A lot of these things didn't look as good as they were going to look on Aqua because they were introduced back when you'd be drawing with GDI on -- if you were lucky -- 133 MHz machines. There was no compositing and few consumer machines could do proper OpenGL anyway.
Aqua used colour and animation more plentifully, but other than the degree to which it used them, few things were new. It made it obvious that "Save" was the default action by colouring the button blue just like Windows made it obvious that "Yes" is the default choice using the dashed lines. (Edit: by the way -- that was definitely not the first time someone used colour like that. Since few other styling options were available, virtually all TUI interfaces for DOS indicated the current choice of button using by colouring it in a particular way). Icons bounced in the dock to get attention for dialogs just like taskbar buttons blinked. Aqua certainly did these things way better, but most of them were familiar to us, they just looked so damn good!

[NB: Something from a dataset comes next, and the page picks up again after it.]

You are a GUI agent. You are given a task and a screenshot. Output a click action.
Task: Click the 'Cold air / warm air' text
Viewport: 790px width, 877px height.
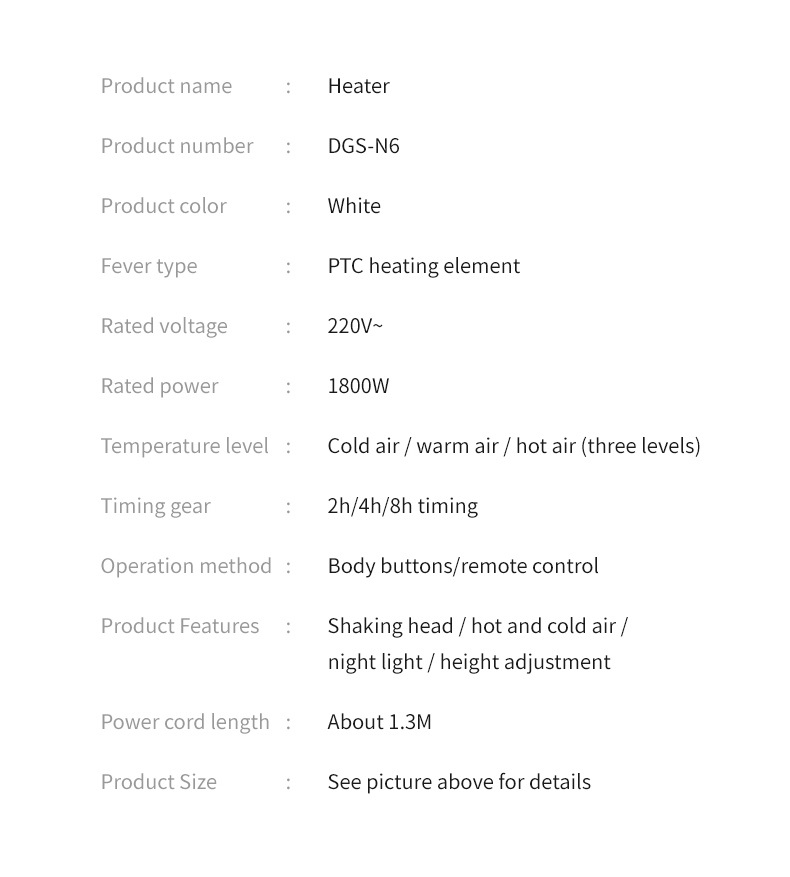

Also, FWIW, making icons under the cursor larger had very little to do with Fitts' law -- since the icons were already under the cursor, there was no benefit to making them bigger. Maybe it helped make the current choice more obvious. I don't recall the "official" reasoning -- what I do recall is that most users turned that thing off because it wasn't just distracting, it was pretty hard to get at the icon you wanted. Making icons bigger shifted nearby icons a bit, and the zooming effect wasn't applied uniformly, which led to having to "chase" the right icon. I think Apple turned it off by default after a few years, too (around OS X Tiger or Leopard, I think?). Many people thought that OS X had done a great job at updating the Nextstep interface except for the damn dock, which it kindda ruined.
> I'm sorry but Kai's Power Tools was not some sort of UI design trendsetter.
I certainly never said that. KPT was a trend follower -- it was just a very representative example of one, just like Aqua and the iPhone.